Directions: Which rows contain the string "user", with case counting? Copy each of them in full.

- - - - - - -

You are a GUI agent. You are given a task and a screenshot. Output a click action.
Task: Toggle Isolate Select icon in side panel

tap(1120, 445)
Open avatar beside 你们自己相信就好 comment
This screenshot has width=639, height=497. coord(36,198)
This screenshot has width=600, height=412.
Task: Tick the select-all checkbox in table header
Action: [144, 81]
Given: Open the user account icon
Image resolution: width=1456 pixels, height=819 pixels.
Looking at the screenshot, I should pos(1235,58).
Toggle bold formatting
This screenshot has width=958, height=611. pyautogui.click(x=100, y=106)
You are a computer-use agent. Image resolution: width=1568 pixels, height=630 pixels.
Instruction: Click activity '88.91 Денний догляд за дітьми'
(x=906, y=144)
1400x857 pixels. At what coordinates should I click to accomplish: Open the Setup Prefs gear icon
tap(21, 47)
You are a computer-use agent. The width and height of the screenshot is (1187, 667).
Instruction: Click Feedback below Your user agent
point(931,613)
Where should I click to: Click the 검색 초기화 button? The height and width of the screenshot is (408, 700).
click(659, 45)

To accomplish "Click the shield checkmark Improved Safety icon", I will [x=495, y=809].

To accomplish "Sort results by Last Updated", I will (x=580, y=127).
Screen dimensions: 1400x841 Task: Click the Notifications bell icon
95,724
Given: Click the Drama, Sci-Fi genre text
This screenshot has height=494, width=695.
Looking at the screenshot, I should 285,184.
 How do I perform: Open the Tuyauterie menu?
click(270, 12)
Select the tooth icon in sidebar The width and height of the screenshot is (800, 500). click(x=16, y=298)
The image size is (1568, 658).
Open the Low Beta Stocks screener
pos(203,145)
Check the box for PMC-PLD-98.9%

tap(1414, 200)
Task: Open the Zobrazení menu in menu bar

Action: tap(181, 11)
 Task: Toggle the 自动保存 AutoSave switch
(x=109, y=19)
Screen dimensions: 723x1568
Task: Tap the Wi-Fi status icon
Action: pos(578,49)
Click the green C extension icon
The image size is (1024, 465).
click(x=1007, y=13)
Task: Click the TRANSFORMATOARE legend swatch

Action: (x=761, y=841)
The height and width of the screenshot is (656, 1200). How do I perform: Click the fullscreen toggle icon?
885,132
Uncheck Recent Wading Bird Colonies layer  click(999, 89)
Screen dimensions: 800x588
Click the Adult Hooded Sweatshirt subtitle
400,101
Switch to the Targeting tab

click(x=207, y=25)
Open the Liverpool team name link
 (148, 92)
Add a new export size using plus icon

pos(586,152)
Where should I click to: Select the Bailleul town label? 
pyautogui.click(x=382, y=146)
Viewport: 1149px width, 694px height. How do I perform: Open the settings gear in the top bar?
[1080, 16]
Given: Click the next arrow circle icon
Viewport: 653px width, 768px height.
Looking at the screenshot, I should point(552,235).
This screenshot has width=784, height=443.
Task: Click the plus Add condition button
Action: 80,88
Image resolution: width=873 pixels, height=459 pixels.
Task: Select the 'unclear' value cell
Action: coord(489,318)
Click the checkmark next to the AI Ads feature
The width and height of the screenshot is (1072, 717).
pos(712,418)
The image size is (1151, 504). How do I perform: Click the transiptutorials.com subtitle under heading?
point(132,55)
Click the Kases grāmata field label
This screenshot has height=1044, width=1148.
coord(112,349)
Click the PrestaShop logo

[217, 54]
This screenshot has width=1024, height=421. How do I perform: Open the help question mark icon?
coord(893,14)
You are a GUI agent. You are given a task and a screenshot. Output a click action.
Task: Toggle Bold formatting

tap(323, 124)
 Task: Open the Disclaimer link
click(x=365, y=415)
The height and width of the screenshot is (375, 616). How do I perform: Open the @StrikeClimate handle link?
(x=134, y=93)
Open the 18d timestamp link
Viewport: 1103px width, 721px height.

- - - - - - -

Solution to this problem:
Given: Open the user account icon
Instruction: Click Feedback below Your user agent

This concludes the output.